On one hand, the National Housing Bank’s Residex, a property price index, shows that prices in 22 out of 26 cities across the country have seen a downward trend in the April-June period.
On the other, many lending institutions, including HDFC Ltd and ICICI Bank Ltd, have recently increased their benchmark rates by at least 25 basis points or 0.25% point, pushing up home loan rates.
So while property prices are going down, the loans are becoming costlier. A tricky situation for someone planning to buy a residential property at this point.
“Residex is a function of demand and supply of properties whereas for an individual, buying a house depends on her economic condition. So obviously, people are in a fix,” said Ranjeet S Mudholkar, vice-chairman and chief executive officer, Financial Planning Standards Board India.
The current scenario
Real estate developers are feeling the pinch of a gloomy economy. “Though the fundamentals of demand—young population and urbanisation—are intact, only those with genuine and immediate need for a residence are buying property now,” said Brijesh Parnami, chief executive officer (distribution), Destimoney Enterprises Pvt Ltd, a New Delhi-based home loan consulting and real estate advisory firm.
According to him, investor associations that were around in the bull market of early 2000s and used arbitrage—secured loan at 8% and invested in property which appreciated at a much higher rate of at least 12% per annum—to make gains are now sitting on the fence.
Also, people who were investing in their second or third houses are not doing it at present.
This has led to a shortfall in demand and has created an inventory in the real estate market, which in turn has pulled down prices.
Rising lending rates has further added to low demand.
Widening deficits, forthcoming elections and policy hurdles are some of the problems that the economy is facing at present and these factors have led to a dilapidated currency which has lost at least 20% of its value in the last one year.
“There is a lot of cloud regarding these issues and we are facing a lot of challenges on these fronts,” said Parnami.
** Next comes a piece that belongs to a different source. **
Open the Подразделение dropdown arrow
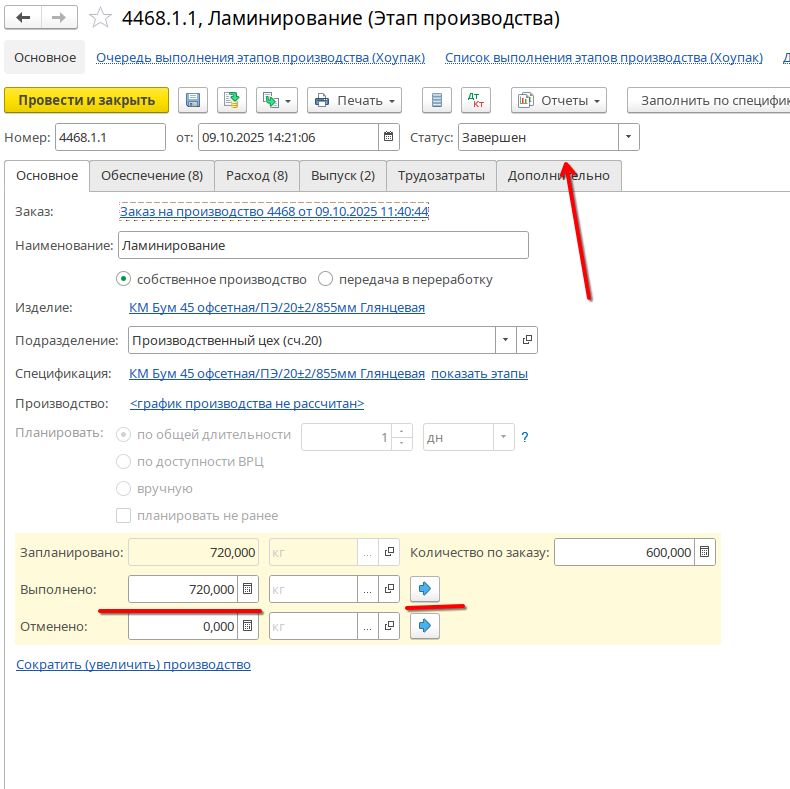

These factors are leading to an increase in interest rates because it seems that the measures taken by the government and the Reserve Bank of India, which were earlier seen as short term in nature, will stay for a while.
What to expect
Though it seems we are at the top of the interest rate cycle, we may actually see some upward movement even from here. “The way things are moving, there is room for uncertainty.
There are many factors such as the food Bill, US policy actions and our internal conflicts that may take the interest rates in any direction,” said Riten Ghosh, general manager, home loans, State Bank of India, India’s largest lender in the country.
Though Ghosh doubted that interest rates will go down immediately, he said a good buying opportunity should not be missed.
We may see further correction in real estate prices.
“It is established that we are in a freefall and in these kind of situations, developers pick up expensive debt to pay for old obligations in an attempt to avoid default,” said Sanjay Dutt, executive managing director, South Asia, Cushman and Wakefield, a real estate consulting firm. He cited similar experiences back in 2009.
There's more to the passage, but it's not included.